How do you plead? Do you get down on your knees and beg?

They were standing. In the moment before Wish had his first chance to say a word, Nina and Wish looked at each other. Nina felt flustered, as if something had jerked in her reality, as if her mother had reached down from heaven to tap her on the shoulder. Wish, standing next to her with his forehead furrowed and his hands clenched together in front of him, gave Nina the same look her mother used to give her, the one that said, Nina-pinta, they won’t get us down. We can survive anything.

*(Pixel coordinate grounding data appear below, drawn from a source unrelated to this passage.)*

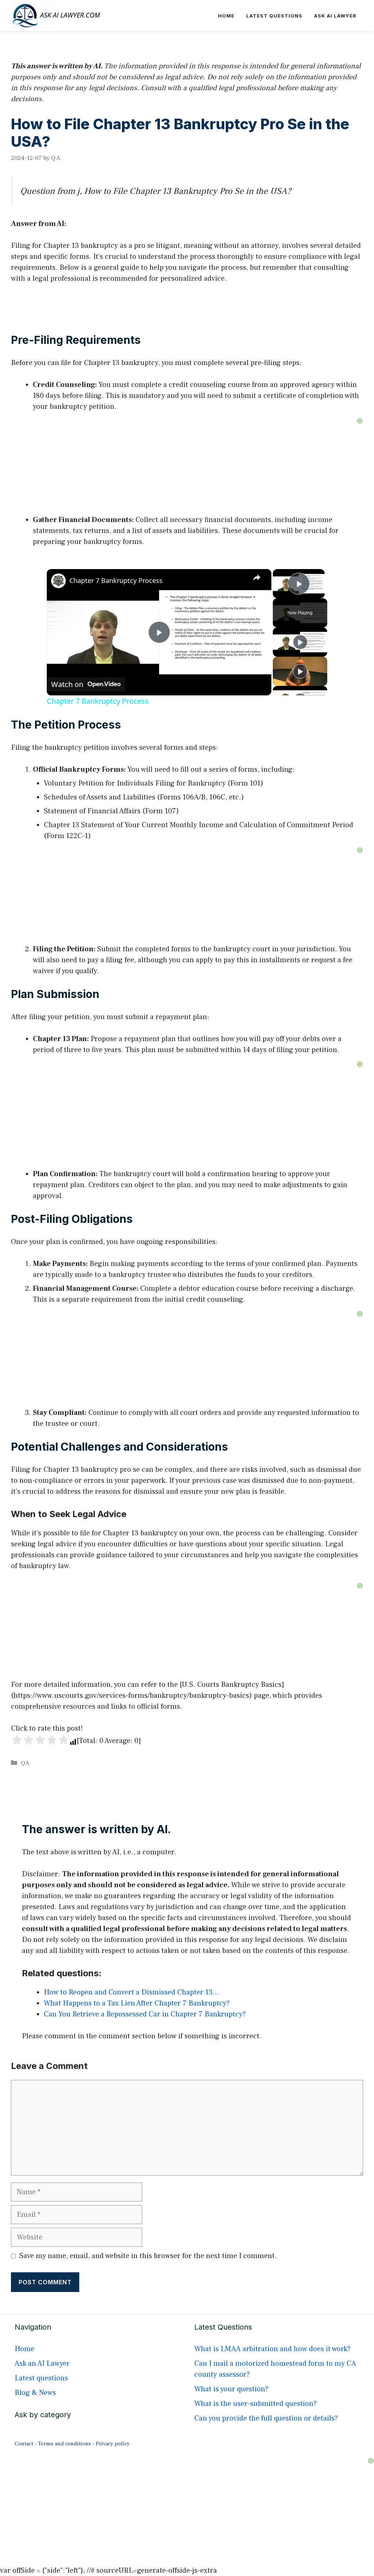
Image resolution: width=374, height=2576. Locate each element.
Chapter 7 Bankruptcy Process (116, 580)
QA (25, 1763)
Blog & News (35, 2393)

Not just his expression, but the way his eyebrows drew together, the way he put his chin up and firmed up his mouth, moved her. Nina thought with a pang, He trusts me completely. He thinks there’s no danger.

Passing her fingers lightly over her forehead, she pulled herself together.

“How do you plead?” Salas repeated.

Nina nudged Wish. “Not guilty.” His voice didn’t waver.

Nina couldn’t say a word about Ruth Frost. Now was not a time to raise a defense, unfortunately. The rest of the arraignment ritual commenced.

Jaime asked her again for a waiver of time, this time in front of Salas. He had been flabbergasted when Nina had explained several days before that she would not waive the ten-day rule. Wish had a right under the Penal Code to have a judge examine the charges in a court hearing, even in a murder case, within ten court days.